Ford was released from the hospital around noon today. He is, again, happy to be home. I am too.
I also want to repeat again that the staff on the seventh floor is awesome. We even got to see Cameron Shumway at work as a PCT (it was explained to us that a PCT is one step above a CNA and is unique to the IHC system. Most of the PCT's that helped us were working on their nursing degrees and some were close to graduating either from UVU or BYU). Although he wasn't assigned to Ford, he always was kind and asked if we needed anything. (Thanks, Cam.)
Ford is really diligent. In order to help his lung situation, he was given an apparatus that he has to use. Even though it was a challenge, every hour on the hour he would do his little exercise. We also started walking laps around the floor. Every couple of hours we would make two laps around the floor. This morning, very early, when Ford couldn't sleep, we increased that to three laps, and then before he was dismissed, we made it up to four. (If he had needed to stay longer, I may have lost a little weight.)
The chest x-ray from this morning showed clear lungs.
His white blood cell count is lowering, but not as much as first thought it might.
There are signs that the chemo is starting to set in one of which the palms of his hands are turning red. We were told that he might begin to lose his hair at about week 2 -3.
He is limited on the amount of plain water he can drink. He now has to switch off with juices, Gatorade, or a drink that can help keep his electrolytes in balance. Besides the unusual problem with his sodium, there seemed to be a bit of a drop in his potassium. Even though it was somewhat of a fluke, the doctors are being careful because his normal daily intake was about 2 liters and they think that amount might create another drop.
We were told that one of the doctors in the ICU made the comment that he was glad to finally see someone that actually drank the recommended amount of water and exercised regularly. That may be why he was always quite positive of Ford's recovery rate would be.
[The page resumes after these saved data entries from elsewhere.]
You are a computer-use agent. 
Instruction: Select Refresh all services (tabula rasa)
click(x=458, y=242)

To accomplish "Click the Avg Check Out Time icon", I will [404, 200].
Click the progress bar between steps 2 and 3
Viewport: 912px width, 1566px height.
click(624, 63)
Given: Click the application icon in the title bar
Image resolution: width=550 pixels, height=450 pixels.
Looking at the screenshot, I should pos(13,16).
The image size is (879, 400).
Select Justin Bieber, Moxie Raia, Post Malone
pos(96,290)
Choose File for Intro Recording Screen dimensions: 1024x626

There was an incident that was dejavu of one of the offenses I committed while in the ER. Early this morning while Ford was gone to get his chest x-ray, I heard this terrible hacking cough coming from out in the hall. As it got closer to our room, I also heard "sniff, sniff, sniff." Then one of the crew from housekeeping came in to empty the wastebaskets. Mind you, we are on a medical/ oncology floor where most have cancer of some type and some of the patients have been transferred to this floor from ICU, because they are less critical than those coming into ICU and ICU needed the room.
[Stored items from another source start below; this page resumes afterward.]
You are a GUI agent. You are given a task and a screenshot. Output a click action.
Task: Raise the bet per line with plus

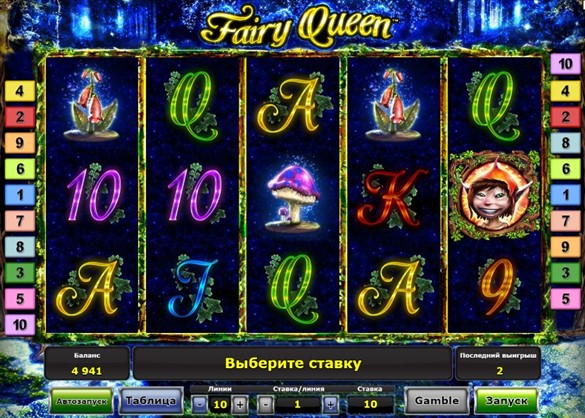[x=330, y=404]
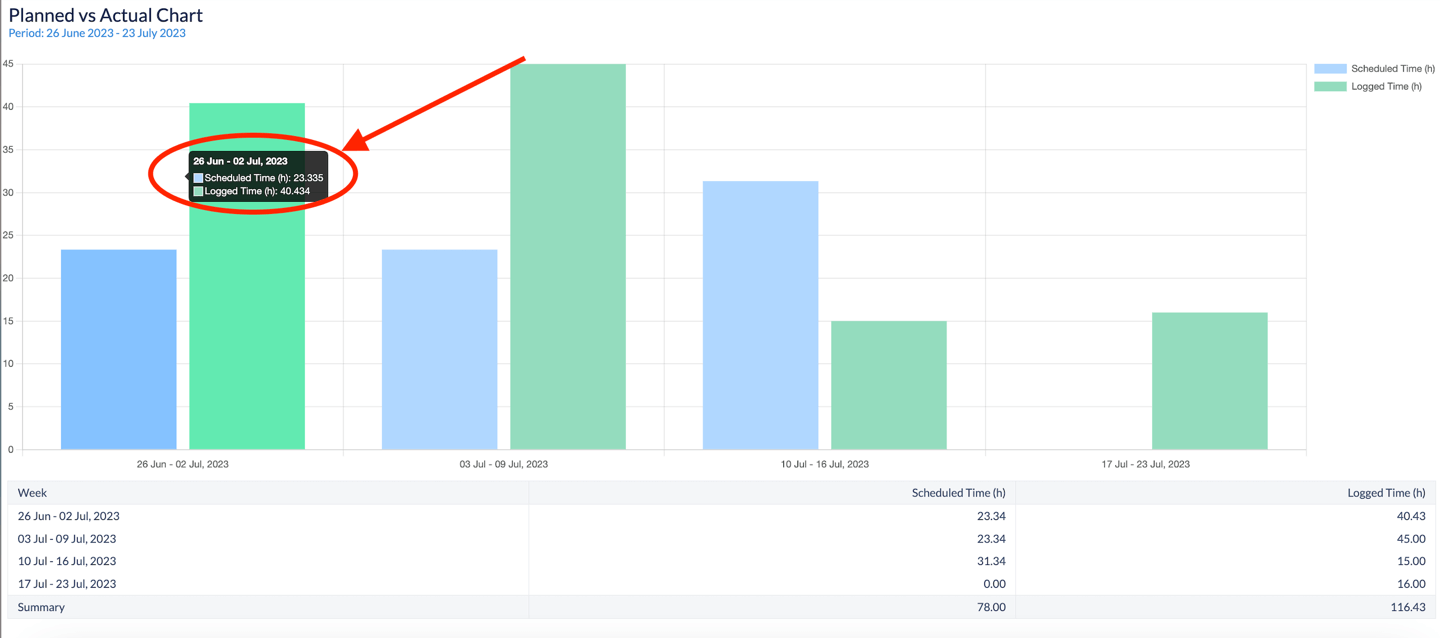The image size is (1440, 638).
Task: Sort by the Scheduled Time (h) table header
Action: [x=958, y=493]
The rule, as it was explained to me, is to wear a mask. She was not wearing a mask, but was faithfully fulfilling her duties entering each patient's room.
I thought about it for a minute or two, then I approached someone about it. This person turned around and, while I didn't hear the whole conversation, I believe explained to her that when she was in Room # (our room #) she would need to wear a mask. hmmmm. Let me think about this. Emptying trash from every room and Ford is not the only patient on the floor that is walking laps. A few have physical therapists that take them walking. One other was walking on his own.
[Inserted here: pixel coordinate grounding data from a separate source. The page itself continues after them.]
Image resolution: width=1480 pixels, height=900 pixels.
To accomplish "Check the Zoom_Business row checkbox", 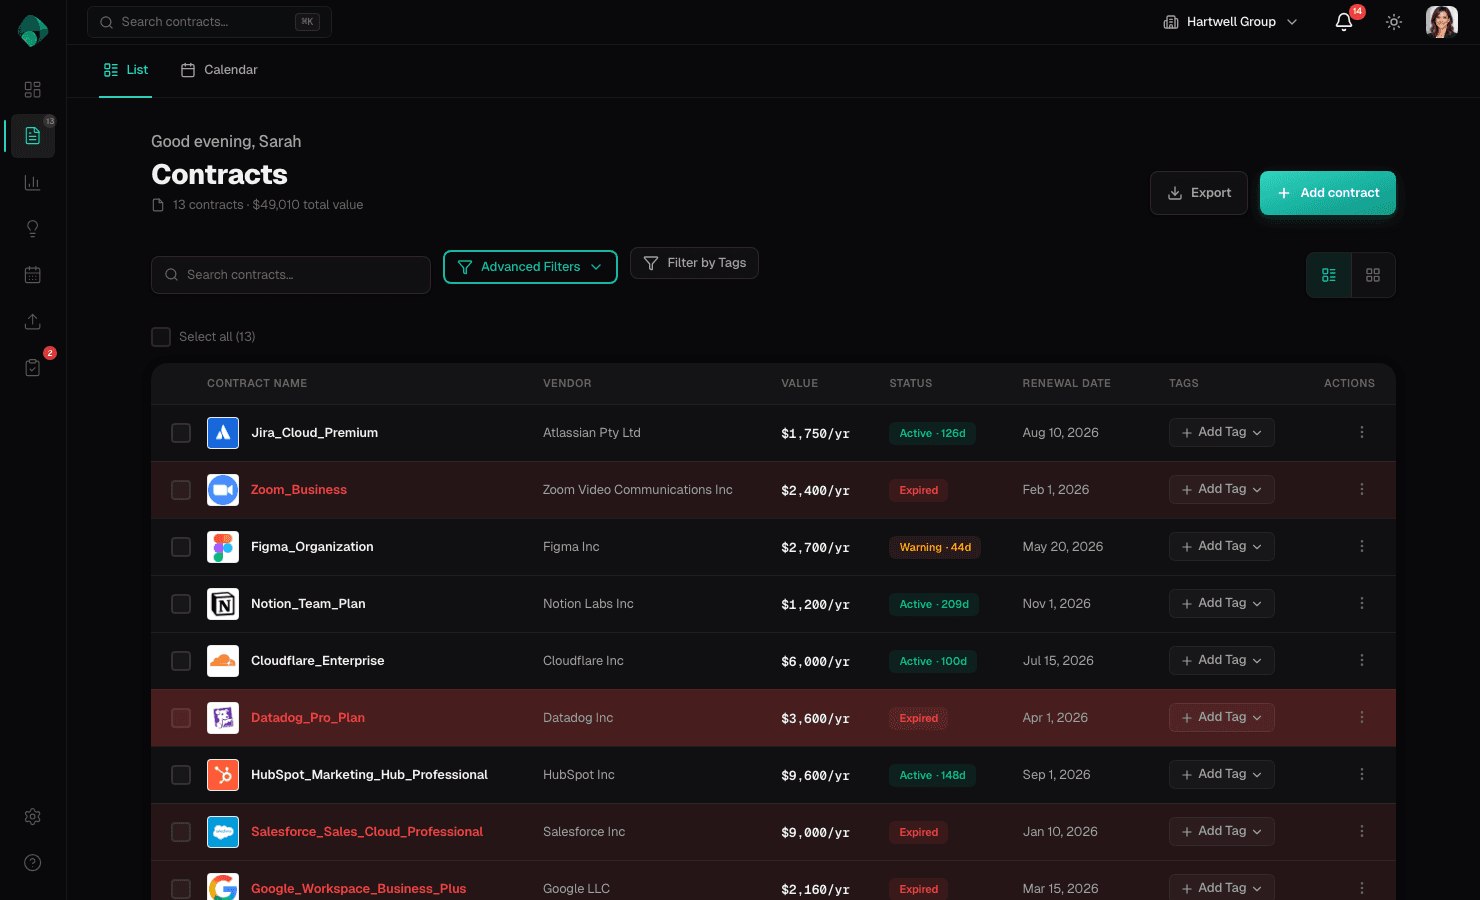I will [181, 490].
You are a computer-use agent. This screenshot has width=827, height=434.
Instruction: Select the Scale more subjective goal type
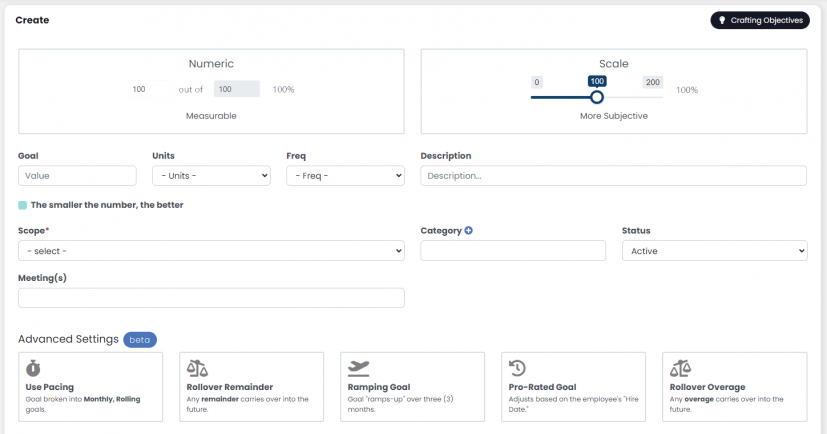coord(613,91)
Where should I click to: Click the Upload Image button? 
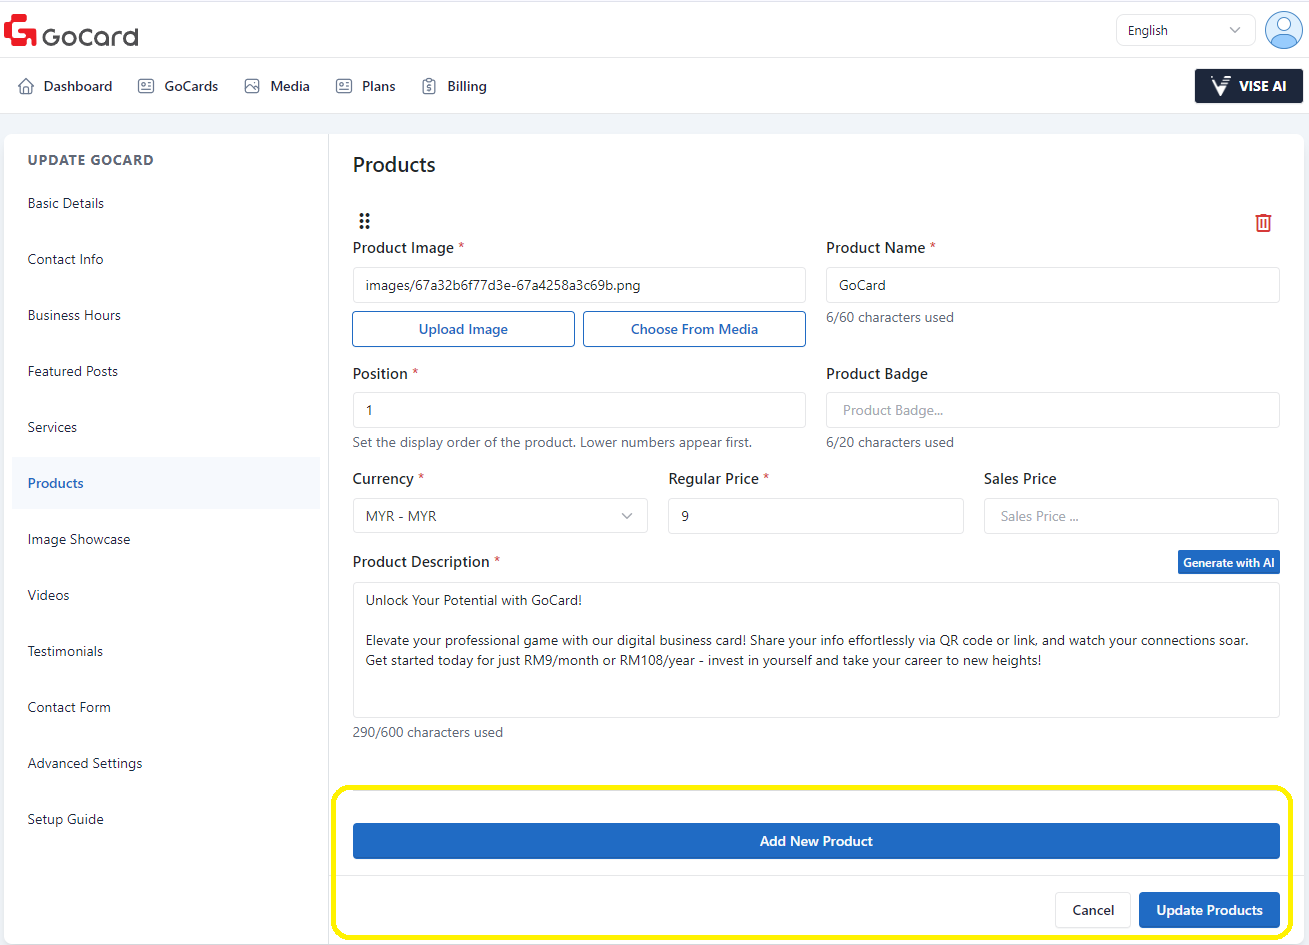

I mentioned it again to the lead nurse that was helping Ford and she immediately said that the staff needed to be more aware and be more diligent about masking up.
When we went for our next walk, the housekeeper that was cleaning the rooms was wearing a mask, but the original person about whom I was concerned still was not wearing a mask. I carefully steered Ford away from her when we got near where she was. (She glared at me every time.) Finally, she turned a corner just as we were coming down the hall. I stood between her and Ford. I mustered up all the niceness that I could and told her that I thought I had heard her coughing earlier this morning and asked her if she was ill. She looked at me and said that she had been earlier, but she was better now and all she had was a cough. I tried gently to tell her that what she had could be deadly to some of the patients with low immunity. She sort of sniffed at me, flipped her blond braided head around, and walked away.
When Dr. Alward walked into Ford's room, his first statement was: "How about us letting you go home before you catch something from here" (or something close to that).
When we getting the papers we needed to check out, I noticed that she finally had a mask on. I also saw that a few more of the regular staff were wearing masks. Come to think of it, Dr. Alward was sitting at the computer just around the corner and a few feet away from where we had encountered the housekeeper.